» WHAT TO DO: These entries are to be set down again exactly.

» GIVEN INFORMATION:
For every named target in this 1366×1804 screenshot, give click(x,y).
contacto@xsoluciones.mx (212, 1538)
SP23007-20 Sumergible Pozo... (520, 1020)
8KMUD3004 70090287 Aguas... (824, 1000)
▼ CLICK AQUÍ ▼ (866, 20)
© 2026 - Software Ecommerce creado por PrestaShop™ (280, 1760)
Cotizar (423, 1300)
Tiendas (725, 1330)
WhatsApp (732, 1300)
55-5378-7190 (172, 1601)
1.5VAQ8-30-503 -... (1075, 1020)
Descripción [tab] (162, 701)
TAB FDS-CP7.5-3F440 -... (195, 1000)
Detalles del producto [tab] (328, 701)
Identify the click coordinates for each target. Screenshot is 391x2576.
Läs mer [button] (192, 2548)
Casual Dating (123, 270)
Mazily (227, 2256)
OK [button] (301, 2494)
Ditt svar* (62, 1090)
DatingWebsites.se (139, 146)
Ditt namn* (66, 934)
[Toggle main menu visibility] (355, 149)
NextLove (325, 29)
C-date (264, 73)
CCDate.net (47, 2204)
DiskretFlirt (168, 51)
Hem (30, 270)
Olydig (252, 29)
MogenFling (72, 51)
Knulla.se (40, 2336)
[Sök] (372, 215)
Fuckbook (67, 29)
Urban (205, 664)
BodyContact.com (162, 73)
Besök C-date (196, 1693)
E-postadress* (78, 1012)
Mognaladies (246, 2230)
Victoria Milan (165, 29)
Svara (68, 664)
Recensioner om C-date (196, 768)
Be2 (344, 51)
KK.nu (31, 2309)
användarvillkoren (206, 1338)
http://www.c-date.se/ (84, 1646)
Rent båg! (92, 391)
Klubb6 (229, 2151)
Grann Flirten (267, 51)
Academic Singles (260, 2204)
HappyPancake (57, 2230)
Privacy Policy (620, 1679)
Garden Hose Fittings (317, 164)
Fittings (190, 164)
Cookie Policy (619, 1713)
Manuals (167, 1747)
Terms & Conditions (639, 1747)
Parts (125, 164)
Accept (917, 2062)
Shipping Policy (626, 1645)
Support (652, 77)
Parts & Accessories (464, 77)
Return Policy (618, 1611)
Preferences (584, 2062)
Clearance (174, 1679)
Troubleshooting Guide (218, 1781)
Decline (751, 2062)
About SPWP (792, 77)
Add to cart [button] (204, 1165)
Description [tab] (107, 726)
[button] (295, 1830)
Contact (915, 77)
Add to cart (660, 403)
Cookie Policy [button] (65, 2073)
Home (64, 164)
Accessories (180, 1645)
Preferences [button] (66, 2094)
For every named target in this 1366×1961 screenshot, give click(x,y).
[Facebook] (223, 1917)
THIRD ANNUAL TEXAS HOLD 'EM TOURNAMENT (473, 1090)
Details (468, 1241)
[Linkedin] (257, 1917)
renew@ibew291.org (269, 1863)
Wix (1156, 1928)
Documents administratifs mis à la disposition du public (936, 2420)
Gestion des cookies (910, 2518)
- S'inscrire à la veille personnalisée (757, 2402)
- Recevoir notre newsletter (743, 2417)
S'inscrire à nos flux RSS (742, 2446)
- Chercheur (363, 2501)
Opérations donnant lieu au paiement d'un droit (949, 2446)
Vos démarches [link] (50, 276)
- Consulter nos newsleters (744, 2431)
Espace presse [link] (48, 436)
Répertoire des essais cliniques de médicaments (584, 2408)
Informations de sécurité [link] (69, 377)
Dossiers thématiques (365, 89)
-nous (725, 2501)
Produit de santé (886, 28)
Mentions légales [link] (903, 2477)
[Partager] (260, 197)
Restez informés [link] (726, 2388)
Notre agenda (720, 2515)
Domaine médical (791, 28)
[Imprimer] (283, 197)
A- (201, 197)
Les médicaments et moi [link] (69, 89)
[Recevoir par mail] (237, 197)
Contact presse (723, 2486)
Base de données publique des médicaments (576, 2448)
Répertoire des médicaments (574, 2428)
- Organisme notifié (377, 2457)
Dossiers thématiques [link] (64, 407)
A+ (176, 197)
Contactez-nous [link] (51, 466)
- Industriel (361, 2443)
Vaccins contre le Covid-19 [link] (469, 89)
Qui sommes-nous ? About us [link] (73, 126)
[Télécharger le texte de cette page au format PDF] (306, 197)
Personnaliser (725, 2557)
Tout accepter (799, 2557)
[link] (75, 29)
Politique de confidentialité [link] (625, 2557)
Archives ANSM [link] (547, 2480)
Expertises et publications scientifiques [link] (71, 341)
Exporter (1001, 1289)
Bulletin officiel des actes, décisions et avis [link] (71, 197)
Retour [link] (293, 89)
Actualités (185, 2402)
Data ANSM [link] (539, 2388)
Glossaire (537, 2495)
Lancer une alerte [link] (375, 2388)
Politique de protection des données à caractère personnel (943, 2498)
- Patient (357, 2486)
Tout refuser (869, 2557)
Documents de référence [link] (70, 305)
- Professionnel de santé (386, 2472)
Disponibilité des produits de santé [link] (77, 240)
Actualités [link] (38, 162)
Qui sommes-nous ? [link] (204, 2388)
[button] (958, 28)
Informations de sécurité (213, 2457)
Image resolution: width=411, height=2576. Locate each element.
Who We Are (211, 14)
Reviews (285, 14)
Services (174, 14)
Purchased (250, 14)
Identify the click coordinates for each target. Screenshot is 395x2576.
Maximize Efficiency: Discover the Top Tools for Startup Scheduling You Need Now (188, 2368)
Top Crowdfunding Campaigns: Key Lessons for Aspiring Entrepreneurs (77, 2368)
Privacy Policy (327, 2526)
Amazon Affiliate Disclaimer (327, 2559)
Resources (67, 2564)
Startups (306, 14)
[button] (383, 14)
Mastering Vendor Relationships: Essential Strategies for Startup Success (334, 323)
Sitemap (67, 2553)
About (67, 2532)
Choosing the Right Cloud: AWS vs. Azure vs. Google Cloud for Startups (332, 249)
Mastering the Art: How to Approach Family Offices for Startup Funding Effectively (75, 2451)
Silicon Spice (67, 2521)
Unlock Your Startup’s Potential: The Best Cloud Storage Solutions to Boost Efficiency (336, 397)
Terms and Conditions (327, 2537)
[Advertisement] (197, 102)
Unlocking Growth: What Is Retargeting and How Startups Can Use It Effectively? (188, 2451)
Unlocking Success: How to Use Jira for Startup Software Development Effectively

» RESULT OF THE TASK:
For every named target in this 1366×1804 screenshot, give click(x,y).
contacto@xsoluciones.mx (212, 1538)
SP23007-20 Sumergible Pozo... (520, 1020)
8KMUD3004 70090287 Aguas... (824, 1000)
▼ CLICK AQUÍ ▼ (866, 20)
© 2026 - Software Ecommerce creado por PrestaShop™ (280, 1760)
Cotizar (423, 1300)
Tiendas (725, 1330)
WhatsApp (732, 1300)
55-5378-7190 (172, 1601)
1.5VAQ8-30-503 -... (1075, 1020)
Descripción [tab] (162, 701)
TAB FDS-CP7.5-3F440 -... (195, 1000)
Detalles del producto [tab] (328, 701)
Identify the click coordinates for each target. Screenshot is 391x2576.
Läs mer [button] (192, 2548)
Casual Dating (123, 270)
Mazily (227, 2256)
OK [button] (301, 2494)
Ditt svar* (62, 1090)
DatingWebsites.se (139, 146)
Ditt namn* (66, 934)
[Toggle main menu visibility] (355, 149)
NextLove (325, 29)
C-date (264, 73)
CCDate.net (47, 2204)
DiskretFlirt (168, 51)
Hem (30, 270)
Olydig (252, 29)
MogenFling (72, 51)
Knulla.se (40, 2336)
[Sök] (372, 215)
Fuckbook (67, 29)
Urban (205, 664)
BodyContact.com (162, 73)
Besök C-date (196, 1693)
E-postadress* (78, 1012)
Mognaladies (246, 2230)
Victoria Milan (165, 29)
Svara (68, 664)
Recensioner om C-date (196, 768)
Be2 (344, 51)
KK.nu (31, 2309)
användarvillkoren (206, 1338)
http://www.c-date.se/ (84, 1646)
Rent båg! (92, 391)
Klubb6 (229, 2151)
Grann Flirten (267, 51)
Academic Singles (260, 2204)
HappyPancake (57, 2230)
Privacy Policy (620, 1679)
Garden Hose Fittings (317, 164)
Fittings (190, 164)
Cookie Policy (619, 1713)
Manuals (167, 1747)
Terms & Conditions (639, 1747)
Parts (125, 164)
Accept (917, 2062)
Shipping Policy (626, 1645)
Support (652, 77)
Parts & Accessories (464, 77)
Return Policy (618, 1611)
Preferences (584, 2062)
Clearance (174, 1679)
Troubleshooting Guide (218, 1781)
Decline (751, 2062)
About SPWP (792, 77)
Add to cart [button] (204, 1165)
Description [tab] (107, 726)
[button] (295, 1830)
Contact (915, 77)
Add to cart (660, 403)
Cookie Policy [button] (65, 2073)
Home (64, 164)
Accessories (180, 1645)
Preferences [button] (66, 2094)
For every named target in this 1366×1961 screenshot, give click(x,y).
[Facebook] (223, 1917)
THIRD ANNUAL TEXAS HOLD 'EM TOURNAMENT (473, 1090)
Details (468, 1241)
[Linkedin] (257, 1917)
renew@ibew291.org (269, 1863)
Wix (1156, 1928)
Documents administratifs mis à la disposition du public (936, 2420)
Gestion des cookies (910, 2518)
- S'inscrire à la veille personnalisée (757, 2402)
- Recevoir notre newsletter (743, 2417)
S'inscrire à nos flux RSS (742, 2446)
- Chercheur (363, 2501)
Opérations donnant lieu au paiement d'un droit (949, 2446)
Vos démarches [link] (50, 276)
- Consulter nos newsleters (744, 2431)
Espace presse [link] (48, 436)
Répertoire des essais cliniques de médicaments (584, 2408)
Informations de sécurité [link] (69, 377)
Dossiers thématiques (365, 89)
-nous (725, 2501)
Produit de santé (886, 28)
Mentions légales [link] (903, 2477)
[Partager] (260, 197)
Restez informés [link] (726, 2388)
Notre agenda (720, 2515)
Domaine médical (791, 28)
[Imprimer] (283, 197)
A- (201, 197)
Les médicaments et moi [link] (69, 89)
[Recevoir par mail] (237, 197)
Contact presse (723, 2486)
Base de données publique des médicaments (576, 2448)
Répertoire des médicaments (574, 2428)
- Organisme notifié (377, 2457)
Dossiers thématiques [link] (64, 407)
A+ (176, 197)
Contactez-nous [link] (51, 466)
- Industriel (361, 2443)
Vaccins contre le Covid-19 [link] (469, 89)
Qui sommes-nous ? About us [link] (73, 126)
[Télécharger le texte de cette page au format PDF] (306, 197)
Personnaliser (725, 2557)
Tout accepter (799, 2557)
[link] (75, 29)
Politique de confidentialité [link] (625, 2557)
Archives ANSM [link] (547, 2480)
Expertises et publications scientifiques [link] (71, 341)
Exporter (1001, 1289)
Bulletin officiel des actes, décisions et avis [link] (71, 197)
Retour [link] (293, 89)
Actualités (185, 2402)
Data ANSM [link] (539, 2388)
Glossaire (537, 2495)
Lancer une alerte [link] (375, 2388)
Politique de protection des données à caractère personnel (943, 2498)
- Patient (357, 2486)
Tout refuser (869, 2557)
Documents de référence [link] (70, 305)
- Professionnel de santé (386, 2472)
Disponibilité des produits de santé [link] (77, 240)
Actualités [link] (38, 162)
Qui sommes-nous ? [link] (204, 2388)
[button] (958, 28)
Informations de sécurité (213, 2457)
Image resolution: width=411, height=2576. Locate each element.
Who We Are (211, 14)
Reviews (285, 14)
Services (174, 14)
Purchased (250, 14)
Identify the click coordinates for each target. Screenshot is 395x2576.
Maximize Efficiency: Discover the Top Tools for Startup Scheduling You Need Now (188, 2368)
Top Crowdfunding Campaigns: Key Lessons for Aspiring Entrepreneurs (77, 2368)
Privacy Policy (327, 2526)
Amazon Affiliate Disclaimer (327, 2559)
Resources (67, 2564)
Startups (306, 14)
[button] (383, 14)
Mastering Vendor Relationships: Essential Strategies for Startup Success (334, 323)
Sitemap (67, 2553)
About (67, 2532)
Choosing the Right Cloud: AWS vs. Azure vs. Google Cloud for Startups (332, 249)
Mastering the Art: How to Approach Family Offices for Startup Funding Effectively (75, 2451)
Silicon Spice (67, 2521)
Unlock Your Startup’s Potential: The Best Cloud Storage Solutions to Boost Efficiency (336, 397)
Terms and Conditions (327, 2537)
[Advertisement] (197, 102)
Unlocking Growth: What Is Retargeting and How Startups Can Use It Effectively? (188, 2451)
Unlocking Success: How to Use Jira for Startup Software Development Effectively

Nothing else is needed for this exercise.